Hourly LUR modeling of hyperlocal NO2 using mobile monitoring data

BACKGROUND:

Distinguished from the real-time forecast task, the hourly mapping in this work stands for spatiotemporal interpolations of long-term (e.g., annual) average concentrations of air quality in hourly intervals. These long-term-averaged hourly maps facilitate environmental epidemiology studies by enabling dynamic environmental exposures assessment based on human time activities. Over the past decade, several mobile campaigns have been conducted where high-frequency sensors were mounted on vehicles roaming around the entire studied region. Since not all locations can be measured repeatedly for every hour, there are rarely previous studies using opportunistic mobile measurements to reconstruct long-term NO₂ hourly maps. In this work, we evaluated the merit of land-use regression (LUR) models that use mobile measurements paired with land-use and traffic predictors to interpolate hourly air pollution concentrations at fine spatial resolutions.

METHOD:

We monitored 1-second NO₂ concentrations in Amsterdam with two Google StreetView cars, from 8:00 to 20:00 on weekdays from May 2019 to March 2020 (5.7 Million measurements). These measured GPS points were aggregated into 50m road segments and divided into one-hour intervals. Using this hourly mobile data as the response, we explored two spatiotemporal LUR models, namely ST-Kriging (the spatiotemporal version of kriging methods) and GTWR (Geographical and Temporal Weighted Regression), and two spatial LUR models implemented separately in each hour, namely RF_LUR (a LUR model based on the random forest) and LSR (Stepwise Linear Regression). Model performance was assessed by averaging measurements over the same period collected from independent routine monitoring stations in Amsterdam (RIVM, n=9).

RESULT:

The hourly averaged mobile measurements of NO₂ across the city varied from 40 (rush hours) to 28 ug/m³ (non-rush hours). Routine measurements (RIVM) showed significantly different patterns in road types (major vs residential roads) and seasons (winter vs summer).

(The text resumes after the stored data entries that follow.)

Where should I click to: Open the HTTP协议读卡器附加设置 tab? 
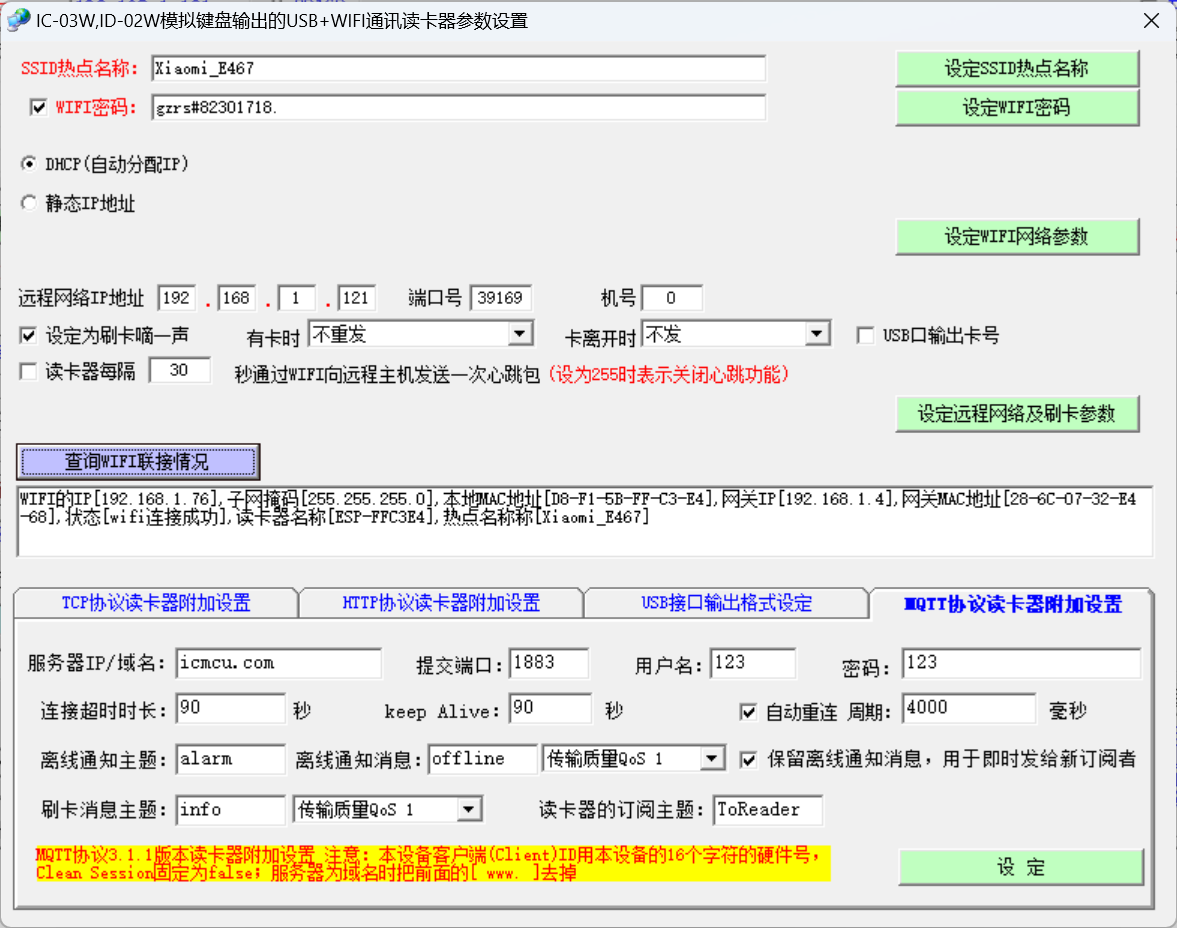441,603
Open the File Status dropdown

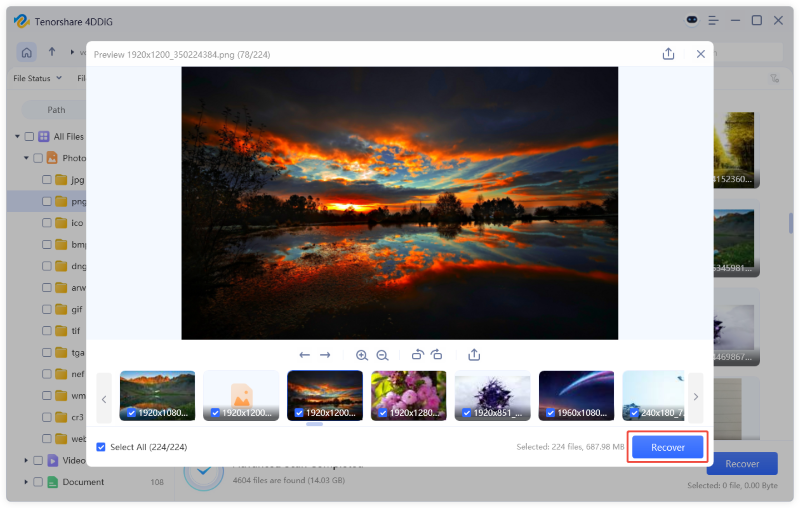point(38,78)
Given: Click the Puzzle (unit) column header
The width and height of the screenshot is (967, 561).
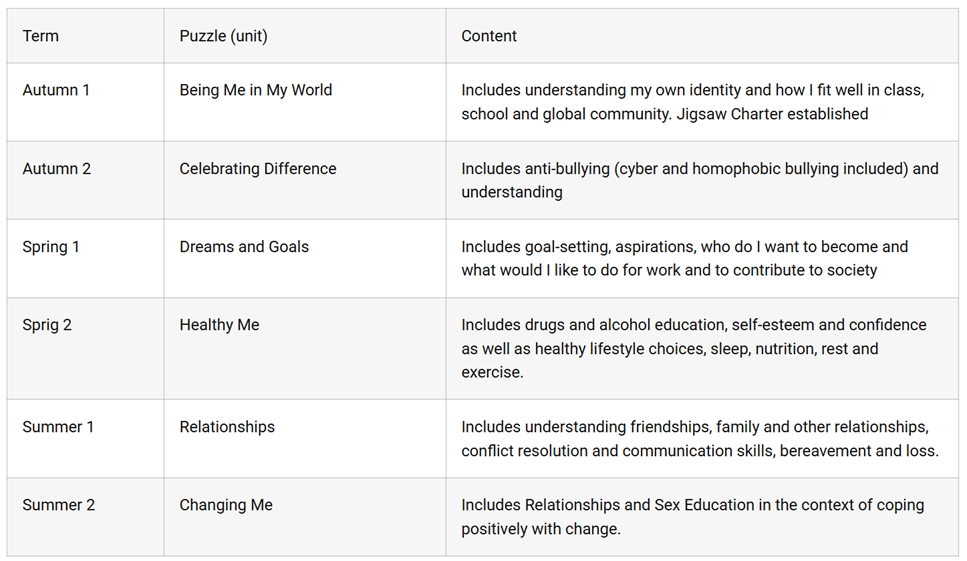Looking at the screenshot, I should (x=223, y=36).
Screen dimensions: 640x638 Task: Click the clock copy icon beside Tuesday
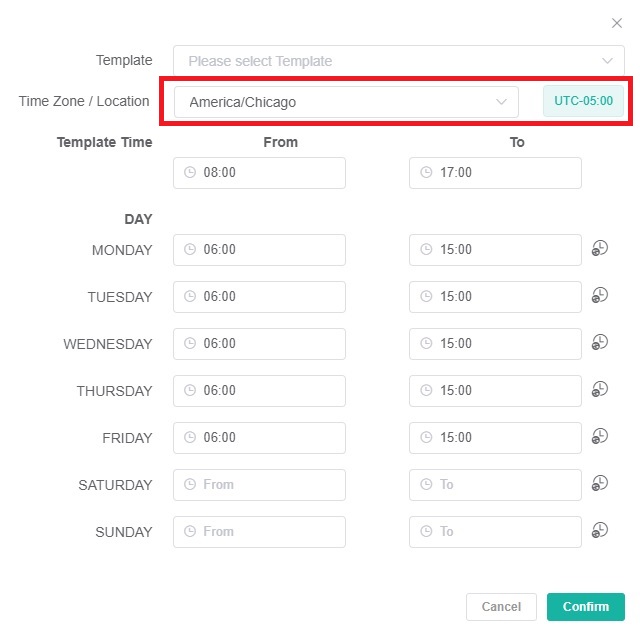[600, 295]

Therefore, the spatiotemporal models were trained separately for these four scenarios and then merged their predictions into the final maps. GTWR captured more accurate spatiotemporal correlations than Kriging methods under the limitation of opportunistic mobile data and temporally static covariates (ST-Kriging: R² = 0.35, MAE, RMSE = 9.46, 12.14 ug/m³, GTWR: R² = 0.50, MAE, RMSE = 6.07, 7.64 ug/m³). Better overall accuracy and more smoothing distributions in both space and time were captured by the spatiotemporal models as compared to spatial models separated in each hour (LSR: R² = 0.47, MAE, RMSE = 6.48, 8.04 ug/m³; RF_LUR: R² = 0.33, MAE, RMSE = 10.33, 14.74 ug/m³). The spatiotemporal distribution of NO₂ predictions was found to strongly follow the intra-urban commuting pattern.

 CONCLUSION:

The spatiotemporal LUR model is able to capture spatiotemporal correlations hidden in opportunistic mobile measurements. The reconstructed spatiotemporal maps can be broadly applied to estimate human exposure to NO₂ considering time-activity patterns.